Spencer Sheehan has become the go-to lawyer for folks who aren’t convinced their fudge sundae contains any actual fudge, or who detect a distinct lack of fruit in their fruit filling.
The New York-based lawyer makes a living launching class-action lawsuits against companies that he claims are dishonest in their packaging and advertising — and he has a particular penchant for snacks and beverages.
According to an NPR profile last year, he’s filed hundreds of these cases, more than 120 centring on vanilla — or, more specifically, a lack thereof.
Most recently, he made headlines for a lawsuit that alleged Kellogg Co., defrauded consumers about the content of its Frosted Chocolate Fudge Pop-Tarts. The plaintiff in the case said the toaster pastries contained no milk and butter, or milkfat, which she called “essential to fudge.”
Lawyers for Kellogg argued that milk and butter are not the “defining ingredients” of fudge. They also said “fudge” referred to the Pop-Tarts’ flavor, and that a reasonable consumer “would interpret it to mean that the product tastes like chocolate (which it does).”
The judge agreed, and dismissed the proposed class action.
This wasn’t Sheehan’s first time facing up against Kellogg over his famous breakfast snack. In the last year alone, at least three US federal judges have dismissed lawsuits filed by Sheehan claiming that Kellogg did not use enough strawberries in its Strawberry Pop-Tarts.
Sheehan spoke to As It Happens guest host Tom Harrington about why he does this kind of work. Here is part of their conversation.
How does a case like that even come to you to begin with?
In instances like these fudge cases, they start from people contacting me about it.
Then I will take a look into the issue. And [I take it on] if it is something that I believe could be viable — or even if it is likely not to be viable or maybe it may not succeed, [but] still raises significant and important issues that should be addressed.
How often do you win a settlement in these cases?
Using terms like “winning” and “settlements,” they have a lot of different meanings. What most people want to know about is how often are these cases resulting in what’s called a class settlement. That’s what most people understand about class actions — a situation where the general public is able to submit claims through a third-party website and receive some monetary or other benefit as a result of purchasing their product.
Now, those types of settlements are very hard to come by. That’s our goal in every case, to have that. However, because of a lot of technical reasons and the legal landscape in this country, that’s something that’s very difficult.
However, we have certified classes over the past few years related to vanilla products. And we’re hoping to do more — not just about vanilla, but about other products as well. Not just food and beverages.
Those may seem like small things. I’ll admit we’re not curing cancer. But it is equally important to any other cause of action that a court may address.– Spencer Sheehan, lawyer
In class action suits like these, even when the plaintiffs win, it’s possible the people you represent may only receive a little bit of money, from what I’ve read, while the fees that go to you could be substantially more than that. So who’s really benefiting with these cases?

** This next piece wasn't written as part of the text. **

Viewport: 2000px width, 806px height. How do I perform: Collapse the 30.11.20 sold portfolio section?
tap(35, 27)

Let’s say somebody, an individual person who’s a class member, they spent $2 on a product. And as a result of the settlement, they receive $3 back. So I would say that person received everything back that they spent.

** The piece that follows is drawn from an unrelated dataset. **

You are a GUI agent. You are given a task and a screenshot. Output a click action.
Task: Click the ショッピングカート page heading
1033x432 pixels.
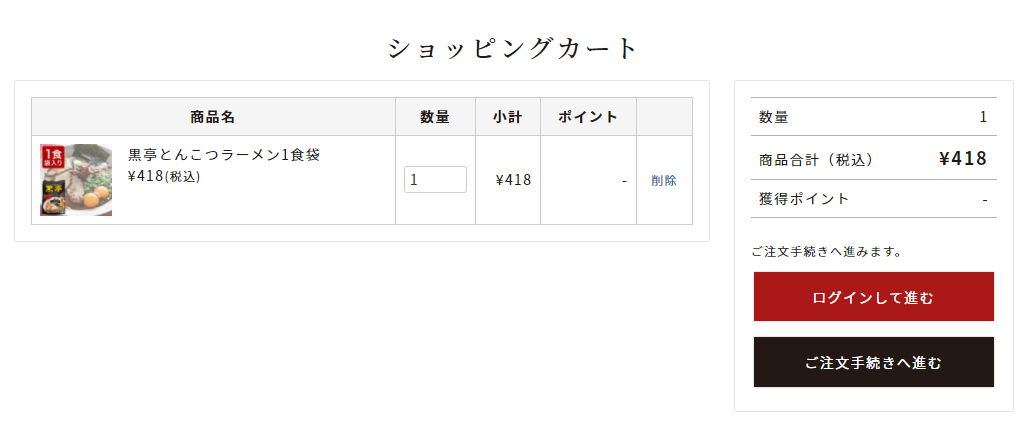tap(513, 48)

Now, the reason why the fees are a lot higher than the individual plaintiffs’ is because the class action is not designed to benefit an individual plaintiff. It’s designed to provide benefits to millions of thousands, sometimes millions, of people.
And also when you consider the amount that is distributed to all of the plaintiffs, that amount is often three or four times the amount received by the attorneys.
People will say you’re clogging up the courts. People have complained about “nuisance lawsuits” in the United States for years. So how do you counteract that charge?
That is a baseless charge…. I’ve been to the courts. And when I’ve been there, I’ve noticed that they’re quite empty. So I’ve not really seen any courts that are clogged up based on these cases.
If, in fact, these are nuisance lawsuits, then there are mechanisms in place for courts and parties to seek substantial penalties against attorneys and the plaintiffs that filed that.
Nobody’s ever done that against me, because all of my cases are viable based on substantive allegations, factual allegations, legal standards.
And, frankly, these types of cases are the only mechanism by which an individual person or consumers in general are able to say to a company, “Hey, this isn’t right. You need to fix this. You need to disclose that this product is flavored or this product doesn’t really have butter or that the vanilla is not real vanilla.”
Those may seem like small things. I’ll admit we’re not curing cancer. But it is equally important to any other cause of action that a court may address.
I have some experience in holding corporations accountable for what they do to consumers. But changing their behavior is something else. What have you seen in your experience about big corporations changing their marketing because of the legal efforts that you’re mounting?
With respect to changing behavior, I don’t really believe that that is something that I or any attorneys are capable of doing.
I believe that on a much smaller scale … there will be changes to their labeling. And I definitely see that. And while I don’t know that I’m responsible for it, I have a feeling it has something to do with the work that I’ve been doing.
But I recognize, and I tell people often, that legal action through lawsuits is not really the way to affect the type of change and the type of practices that customers — and society, I believe — should receive.
So I’m aware of our role and I just want to do the best that I can on the cases that I can.